Learn what you need to know about signing up for Medicare Part A and Part B.
Are You Turning 65?
Congratulations! You have reached another milestone in your life. You are 65 or soon to be 65. But you find yourself overwhelmed with daily calls from telemarketers and a ton of mail from insurance companies.
You have several options but you don’t know where to start. You research online but are now even more confused.
I’m here to help take that stress and confusion away. I’ll guide you through the steps to take and educate you on what you need to know about Medicare.
Signing up for Medicare
If you are already receiving social security or railroad retirement benefits, then you will automatically get Medicare Part A and B.
Your Medicare benefits will start the 1st of your birth month. If your birthday is on the 1st, then your Medicare benefits will start the 1st of the previous month.
If you are not receiving social security or railroad retirement benefits, then you will have to sign up for Medicare. You can sign up as soon as 3 months before your birth month.
How do I sign up?
You can sign up online at the Social Security website or you can sign up in person at your local Social Security office. If you plan on going in person, it would probably be best to call your local SSA office and set an appointment. For more information you can call the Social Security Administration national line at (800) 772-1213.
Do I need to sign up for Part A and Part B?
If you have worked for at least 10 years full time and paid Medicare taxes, you will get no-premium Part A.
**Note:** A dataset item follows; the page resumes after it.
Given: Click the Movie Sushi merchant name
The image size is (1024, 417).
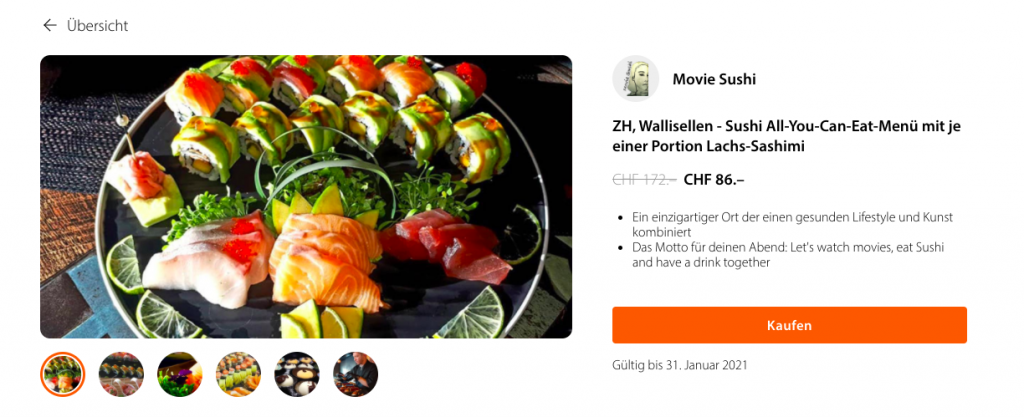Looking at the screenshot, I should point(714,79).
Enrolling into Part B is optional and comes with a monthly premium. If you delay your enrollment into Part B, you may face a Late Enrollment Penalty when you decide to enroll at a later time.
To avoid a penalty, you will need to enroll in both Part A and Part B during your Initial Enrollment Period, which starts 3 months before your birth month and ends 3 months after your birth month (7 months total).
You may be able to delay Part B without being penalized if you are still employed and covered through an employer group plan. You should check in with your employer to see if they require you to sign up for Medicare Part A and B. Also, find out how it will work with your employer group coverage, if you’re still eligible to keep it.
I’ll be losing employer group coverage soon. What is the next step?
When you retire and drop your employer group plan, you will have 8 months to sign up for Part B before incurring a penalty.
If you’ve missed your chance to sign up for Part B, you will have to enroll between January 1 and March 31. This is the General Enrollment Period. Your Part B effective date will be July 1.
A Late Enrollment Penalty of 10% of the standard Part B premium will apply for every 12-month you didn’t have it.